叶橙痒痒地避了避,背对着他道:“陆潇,下次不许这样了。”
他没有明说哪样,但两人都心知肚明。
做了这么多次实在太过分,再来个几次他小命都要交代在这儿了。
陆潇装作听不懂,从身后环住他:“哪样?这样吗,还是这样……”
叶橙扣住他乱动的手,恼怒道:“陆潇!”
“啧,昨晚你可不是这么叫的。”陆潇上下看了看他,“你怎么提上裤子就翻脸不认人?哦不对,这还没提上裤子呢。”
叶橙甩开他的手,往前想爬下床。
陆潇一把将他拖了回来,跟拖玩具似的,抱在怀里低声哄道:“好了好了,不逗你了,我抱你去洗漱,你别自己乱动。”
叶橙涨红了脸:“你有病吧。”
陆潇真像在照顾玩具娃娃似的,亲手帮他刷牙洗脸,买了早餐一口一口喂他吃。一副捧在手心怕摔了,含在口中怕化了的架势。
这还不是最可怕的,更可怕的是他接下来的一整天,都跟没有骨头一般粘人。上课的时候坐在一边盯着叶橙,盯到叶橙都不耐烦了,小声对他说:“你能不能别老看着我?老师看你好几回了。”

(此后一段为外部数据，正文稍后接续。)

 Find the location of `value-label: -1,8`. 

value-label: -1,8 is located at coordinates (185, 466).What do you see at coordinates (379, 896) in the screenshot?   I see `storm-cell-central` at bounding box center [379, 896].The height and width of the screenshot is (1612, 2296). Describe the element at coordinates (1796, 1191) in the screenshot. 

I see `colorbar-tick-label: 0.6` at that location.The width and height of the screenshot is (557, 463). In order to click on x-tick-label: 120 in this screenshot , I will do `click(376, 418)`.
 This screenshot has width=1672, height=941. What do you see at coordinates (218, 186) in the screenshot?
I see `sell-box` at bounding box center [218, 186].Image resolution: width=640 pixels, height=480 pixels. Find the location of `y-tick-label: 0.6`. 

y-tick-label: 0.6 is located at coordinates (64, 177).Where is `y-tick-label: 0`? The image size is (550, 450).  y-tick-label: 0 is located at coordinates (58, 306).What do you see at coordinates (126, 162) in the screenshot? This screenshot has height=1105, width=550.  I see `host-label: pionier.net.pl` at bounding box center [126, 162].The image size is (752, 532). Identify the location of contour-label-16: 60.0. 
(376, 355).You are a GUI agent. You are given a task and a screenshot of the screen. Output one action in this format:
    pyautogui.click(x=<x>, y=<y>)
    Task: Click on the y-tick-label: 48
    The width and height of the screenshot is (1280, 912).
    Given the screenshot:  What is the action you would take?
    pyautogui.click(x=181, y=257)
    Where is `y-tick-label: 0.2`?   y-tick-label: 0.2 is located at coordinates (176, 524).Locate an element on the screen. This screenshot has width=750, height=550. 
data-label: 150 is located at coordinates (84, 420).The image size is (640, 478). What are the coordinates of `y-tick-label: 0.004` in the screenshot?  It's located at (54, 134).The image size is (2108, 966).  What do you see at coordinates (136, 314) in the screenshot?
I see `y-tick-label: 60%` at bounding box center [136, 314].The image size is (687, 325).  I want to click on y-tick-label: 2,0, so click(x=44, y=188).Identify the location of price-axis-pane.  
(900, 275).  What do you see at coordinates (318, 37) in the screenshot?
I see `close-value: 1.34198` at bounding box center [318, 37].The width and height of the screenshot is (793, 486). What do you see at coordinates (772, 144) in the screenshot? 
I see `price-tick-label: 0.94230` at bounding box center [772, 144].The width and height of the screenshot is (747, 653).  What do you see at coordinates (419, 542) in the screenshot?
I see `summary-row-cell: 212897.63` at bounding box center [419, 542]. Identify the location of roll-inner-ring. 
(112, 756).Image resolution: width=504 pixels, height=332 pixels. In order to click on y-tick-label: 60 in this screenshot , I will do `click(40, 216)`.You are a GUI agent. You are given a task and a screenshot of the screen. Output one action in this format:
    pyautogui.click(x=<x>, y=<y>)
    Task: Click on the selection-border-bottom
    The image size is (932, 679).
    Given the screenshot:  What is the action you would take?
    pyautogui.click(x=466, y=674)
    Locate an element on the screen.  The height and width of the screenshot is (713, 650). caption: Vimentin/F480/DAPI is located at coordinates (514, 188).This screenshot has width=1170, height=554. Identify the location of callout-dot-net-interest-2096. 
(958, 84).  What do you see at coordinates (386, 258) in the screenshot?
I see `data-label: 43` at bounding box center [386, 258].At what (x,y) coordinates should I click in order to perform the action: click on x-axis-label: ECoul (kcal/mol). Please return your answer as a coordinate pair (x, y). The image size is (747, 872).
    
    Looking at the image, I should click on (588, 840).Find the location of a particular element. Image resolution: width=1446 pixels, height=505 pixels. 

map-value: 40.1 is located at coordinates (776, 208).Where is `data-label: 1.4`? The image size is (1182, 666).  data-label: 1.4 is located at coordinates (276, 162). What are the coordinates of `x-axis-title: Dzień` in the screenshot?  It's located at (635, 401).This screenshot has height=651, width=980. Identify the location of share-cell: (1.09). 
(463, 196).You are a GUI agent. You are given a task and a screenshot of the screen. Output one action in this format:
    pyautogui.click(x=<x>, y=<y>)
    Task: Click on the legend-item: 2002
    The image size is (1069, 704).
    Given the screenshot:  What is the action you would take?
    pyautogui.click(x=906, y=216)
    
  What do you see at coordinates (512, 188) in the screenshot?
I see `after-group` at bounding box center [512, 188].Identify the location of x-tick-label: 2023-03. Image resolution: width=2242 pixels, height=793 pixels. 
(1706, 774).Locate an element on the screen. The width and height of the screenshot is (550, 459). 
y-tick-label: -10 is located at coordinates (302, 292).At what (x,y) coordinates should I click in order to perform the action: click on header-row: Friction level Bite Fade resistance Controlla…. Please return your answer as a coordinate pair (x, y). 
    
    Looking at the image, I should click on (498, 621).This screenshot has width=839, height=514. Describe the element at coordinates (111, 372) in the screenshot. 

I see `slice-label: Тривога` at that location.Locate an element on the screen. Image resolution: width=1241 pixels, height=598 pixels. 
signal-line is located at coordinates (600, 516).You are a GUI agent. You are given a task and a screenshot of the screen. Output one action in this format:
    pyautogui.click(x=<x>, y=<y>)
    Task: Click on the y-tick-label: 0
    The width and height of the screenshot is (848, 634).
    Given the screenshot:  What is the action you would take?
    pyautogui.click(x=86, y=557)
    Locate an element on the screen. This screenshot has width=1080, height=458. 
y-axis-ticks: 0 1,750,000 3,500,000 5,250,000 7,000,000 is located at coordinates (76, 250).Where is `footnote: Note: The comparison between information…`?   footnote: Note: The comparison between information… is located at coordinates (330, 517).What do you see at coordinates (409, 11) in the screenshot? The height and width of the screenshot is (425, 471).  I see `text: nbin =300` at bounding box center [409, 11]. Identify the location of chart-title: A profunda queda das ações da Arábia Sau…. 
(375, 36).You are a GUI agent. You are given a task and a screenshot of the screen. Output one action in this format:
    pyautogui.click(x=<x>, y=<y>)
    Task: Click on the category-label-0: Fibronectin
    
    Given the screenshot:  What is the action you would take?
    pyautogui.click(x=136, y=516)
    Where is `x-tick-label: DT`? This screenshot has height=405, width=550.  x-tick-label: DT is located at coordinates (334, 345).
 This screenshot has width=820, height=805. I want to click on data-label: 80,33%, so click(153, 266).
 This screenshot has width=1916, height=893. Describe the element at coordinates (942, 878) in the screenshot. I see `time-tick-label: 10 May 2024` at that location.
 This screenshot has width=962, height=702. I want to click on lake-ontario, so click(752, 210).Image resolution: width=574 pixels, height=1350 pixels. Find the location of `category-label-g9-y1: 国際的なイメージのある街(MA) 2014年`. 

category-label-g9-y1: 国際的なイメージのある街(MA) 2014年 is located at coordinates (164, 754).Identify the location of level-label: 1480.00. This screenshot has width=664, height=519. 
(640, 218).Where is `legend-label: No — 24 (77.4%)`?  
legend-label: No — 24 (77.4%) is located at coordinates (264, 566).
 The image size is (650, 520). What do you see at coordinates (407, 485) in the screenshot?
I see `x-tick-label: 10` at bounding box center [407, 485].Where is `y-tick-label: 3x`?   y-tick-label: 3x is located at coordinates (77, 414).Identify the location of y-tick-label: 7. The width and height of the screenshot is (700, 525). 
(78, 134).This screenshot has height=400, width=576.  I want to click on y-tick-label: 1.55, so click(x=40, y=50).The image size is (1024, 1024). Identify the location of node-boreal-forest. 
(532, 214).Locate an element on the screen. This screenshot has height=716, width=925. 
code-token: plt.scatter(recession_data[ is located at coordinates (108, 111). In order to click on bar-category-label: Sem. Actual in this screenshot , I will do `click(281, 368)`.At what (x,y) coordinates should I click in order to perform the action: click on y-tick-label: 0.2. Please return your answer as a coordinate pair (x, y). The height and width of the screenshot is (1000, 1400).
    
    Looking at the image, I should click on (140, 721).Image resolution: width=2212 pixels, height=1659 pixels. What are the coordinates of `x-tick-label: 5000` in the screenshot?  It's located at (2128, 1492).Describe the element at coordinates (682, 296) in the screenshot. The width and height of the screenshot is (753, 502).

陆潇托着脸,表情很纯洁美好,一点不像昨晚干了他一夜的魔鬼。
他终于收回视线,问前面的女生借了张便利贴低头写字。
叶橙松了口气,继续记笔记。
几秒后,陆潇把那张粉色便利贴贴在了他手背上,上面只有两个字:我的。
还记得小时候,陆潇在没有吃过辣条之前,对这种绝世美味是没有丝毫兴趣的。后来偶然吃了一次,就食髓知味了,天天吃顿顿吃。然后被王嫂一顿教育,说这样不健康不允许他吃了,结果陆潇一发不可收拾,经常背着她偷偷吃。
凡是最忌讳两点,一是食髓知味,二是不允许他这么做。
偏偏这两点,叶橙都踩雷了。
陆潇尝过一次味道,就愈发粘着他,恨不得随时随地都要贴在一起。一到周末就把他约出去,第二天他必然是起不来床的。
出于健康考虑,叶橙制定了一周只和他住一天的规定。
后果就是,这一天里,他需要补剩余六天的债。
直到有一天早上,他接了陆占阳打给陆潇的电话。
陆占阳立马道:“哎哟,侄媳妇儿,你这嗓子怎么成这样了?”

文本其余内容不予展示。